皆さんは歯の表面の「エナメル質」が、人間の体の中で最も硬い部分であるということはご存知ですか? しかしこのエナメル質、食事をする度に溶かされることがあるのです。歯の表面についたプラークが引き起こす、口の中の不思議なサイクルについてガイドが解説します。

実は毎日溶けている?

歯の脱灰
プラークは食事のたびに歯の表面を脱灰する
毎日しっかり歯磨きをしていても、鏡を見ると白いプラーク(歯垢)が歯の根元あたりに付着しているのを目にすることは良くあります。

どんなに歯磨きをがんばっても、すべてのプラークを取り除くことは大変難しいことです。普段は口の中の唾液によって、プラークは、酸性・アルカリ性を表す「pH」というものが、ほぼ中性に保たれています。

しかし食事などをすると、プラーク中の虫歯菌などの影響で、pHが酸性に傾き、ある程度の酸性まで進むと、急激にエナメル質の表面が溶け脱灰が起こりるのです。

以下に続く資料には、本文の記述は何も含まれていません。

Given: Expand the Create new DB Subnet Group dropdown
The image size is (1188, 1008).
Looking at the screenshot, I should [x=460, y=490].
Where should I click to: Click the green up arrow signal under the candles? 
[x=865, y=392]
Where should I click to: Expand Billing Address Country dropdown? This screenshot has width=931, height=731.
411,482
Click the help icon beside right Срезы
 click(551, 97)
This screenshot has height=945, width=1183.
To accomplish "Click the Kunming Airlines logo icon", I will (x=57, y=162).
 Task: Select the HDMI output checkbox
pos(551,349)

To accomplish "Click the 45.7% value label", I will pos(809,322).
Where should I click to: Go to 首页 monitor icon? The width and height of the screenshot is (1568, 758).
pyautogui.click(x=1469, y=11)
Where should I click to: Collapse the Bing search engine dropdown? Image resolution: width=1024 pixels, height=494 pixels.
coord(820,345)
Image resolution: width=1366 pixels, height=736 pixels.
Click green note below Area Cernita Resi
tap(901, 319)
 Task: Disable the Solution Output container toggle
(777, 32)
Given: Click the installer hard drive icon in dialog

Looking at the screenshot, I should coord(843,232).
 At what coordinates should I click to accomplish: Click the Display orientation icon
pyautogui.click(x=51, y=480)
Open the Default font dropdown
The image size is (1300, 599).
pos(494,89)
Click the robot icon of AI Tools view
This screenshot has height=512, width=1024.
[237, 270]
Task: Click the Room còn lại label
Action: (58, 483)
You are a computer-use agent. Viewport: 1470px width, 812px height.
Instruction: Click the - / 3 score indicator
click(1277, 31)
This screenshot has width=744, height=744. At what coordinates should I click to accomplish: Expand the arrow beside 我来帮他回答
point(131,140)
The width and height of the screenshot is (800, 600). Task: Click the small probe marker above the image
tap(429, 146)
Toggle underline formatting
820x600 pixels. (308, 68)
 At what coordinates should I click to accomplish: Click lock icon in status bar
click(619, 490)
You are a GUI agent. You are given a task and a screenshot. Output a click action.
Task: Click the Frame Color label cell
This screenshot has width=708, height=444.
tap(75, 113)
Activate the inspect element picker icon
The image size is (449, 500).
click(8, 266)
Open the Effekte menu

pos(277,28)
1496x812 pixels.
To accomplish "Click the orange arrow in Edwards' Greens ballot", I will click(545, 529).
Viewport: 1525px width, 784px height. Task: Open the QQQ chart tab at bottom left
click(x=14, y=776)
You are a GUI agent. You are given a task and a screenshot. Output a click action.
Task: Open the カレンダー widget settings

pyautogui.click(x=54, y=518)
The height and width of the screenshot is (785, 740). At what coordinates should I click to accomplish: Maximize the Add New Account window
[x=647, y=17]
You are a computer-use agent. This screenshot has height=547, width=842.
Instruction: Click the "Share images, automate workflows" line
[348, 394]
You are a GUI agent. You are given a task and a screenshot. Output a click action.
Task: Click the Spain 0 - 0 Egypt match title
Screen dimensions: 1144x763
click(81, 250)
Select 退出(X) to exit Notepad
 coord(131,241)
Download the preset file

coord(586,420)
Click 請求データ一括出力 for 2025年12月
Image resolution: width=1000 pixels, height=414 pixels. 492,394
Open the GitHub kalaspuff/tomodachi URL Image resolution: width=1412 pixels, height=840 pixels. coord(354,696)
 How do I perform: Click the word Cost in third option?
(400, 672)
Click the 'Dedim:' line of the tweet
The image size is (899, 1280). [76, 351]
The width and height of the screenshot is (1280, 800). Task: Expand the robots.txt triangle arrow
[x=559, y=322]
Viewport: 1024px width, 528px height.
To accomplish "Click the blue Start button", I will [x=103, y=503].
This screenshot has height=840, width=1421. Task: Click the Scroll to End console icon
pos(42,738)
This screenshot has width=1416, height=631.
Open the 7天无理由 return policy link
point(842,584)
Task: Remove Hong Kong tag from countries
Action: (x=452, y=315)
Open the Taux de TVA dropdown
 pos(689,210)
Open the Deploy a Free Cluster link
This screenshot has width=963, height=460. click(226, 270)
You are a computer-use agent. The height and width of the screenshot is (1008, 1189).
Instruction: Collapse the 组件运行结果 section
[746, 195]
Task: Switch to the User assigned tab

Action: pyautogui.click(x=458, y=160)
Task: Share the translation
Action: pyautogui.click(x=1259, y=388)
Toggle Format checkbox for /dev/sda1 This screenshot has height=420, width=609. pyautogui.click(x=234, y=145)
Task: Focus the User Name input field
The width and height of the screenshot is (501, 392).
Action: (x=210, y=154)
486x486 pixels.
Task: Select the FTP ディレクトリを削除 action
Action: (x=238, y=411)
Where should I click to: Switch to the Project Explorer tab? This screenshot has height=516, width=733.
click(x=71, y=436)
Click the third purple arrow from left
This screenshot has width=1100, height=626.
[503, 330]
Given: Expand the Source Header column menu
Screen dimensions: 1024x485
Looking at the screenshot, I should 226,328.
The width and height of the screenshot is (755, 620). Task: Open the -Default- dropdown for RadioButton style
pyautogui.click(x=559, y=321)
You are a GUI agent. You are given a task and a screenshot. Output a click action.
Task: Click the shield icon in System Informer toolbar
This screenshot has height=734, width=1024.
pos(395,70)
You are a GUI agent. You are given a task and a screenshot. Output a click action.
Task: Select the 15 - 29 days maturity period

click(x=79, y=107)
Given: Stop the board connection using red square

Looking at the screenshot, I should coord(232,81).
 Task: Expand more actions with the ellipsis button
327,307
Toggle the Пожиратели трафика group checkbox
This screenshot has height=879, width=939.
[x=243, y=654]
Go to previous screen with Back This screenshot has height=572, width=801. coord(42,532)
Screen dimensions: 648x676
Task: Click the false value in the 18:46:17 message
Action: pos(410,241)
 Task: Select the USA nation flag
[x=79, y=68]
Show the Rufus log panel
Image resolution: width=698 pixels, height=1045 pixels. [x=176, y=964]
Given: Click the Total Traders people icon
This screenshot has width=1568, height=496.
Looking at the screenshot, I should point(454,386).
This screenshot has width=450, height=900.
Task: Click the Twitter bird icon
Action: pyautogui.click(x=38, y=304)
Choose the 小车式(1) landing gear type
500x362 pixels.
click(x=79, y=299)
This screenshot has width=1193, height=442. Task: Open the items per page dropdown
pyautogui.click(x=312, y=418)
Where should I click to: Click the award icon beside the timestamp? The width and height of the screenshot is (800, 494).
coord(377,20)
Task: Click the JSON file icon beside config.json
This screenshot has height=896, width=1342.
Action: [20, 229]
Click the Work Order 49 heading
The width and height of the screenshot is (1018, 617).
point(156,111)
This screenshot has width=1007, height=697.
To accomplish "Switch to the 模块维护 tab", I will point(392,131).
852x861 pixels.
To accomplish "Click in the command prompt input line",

これは目で確認することができないほどわずかですが、確実に食事のたびに繰り返されています。


溶け続けると歯がなくなる?

歯に付着したプラークによって溶かされたエナメル質ですが、すぐに唾液によって修復が始まります。唾液には、緩衝作用という血液などと同じ酸性やアルカリ性などに傾いた状態を中性に戻す働きがあります。

エナメル質が溶けるまで酸性に傾いたプラークも、しばらくすると元の中性に戻ります。さらに唾液中のカルシウムなどがエナメル質の表面などに付着して修復する「再石灰化」が起こり、溶けたエナメル質の修復が行われます。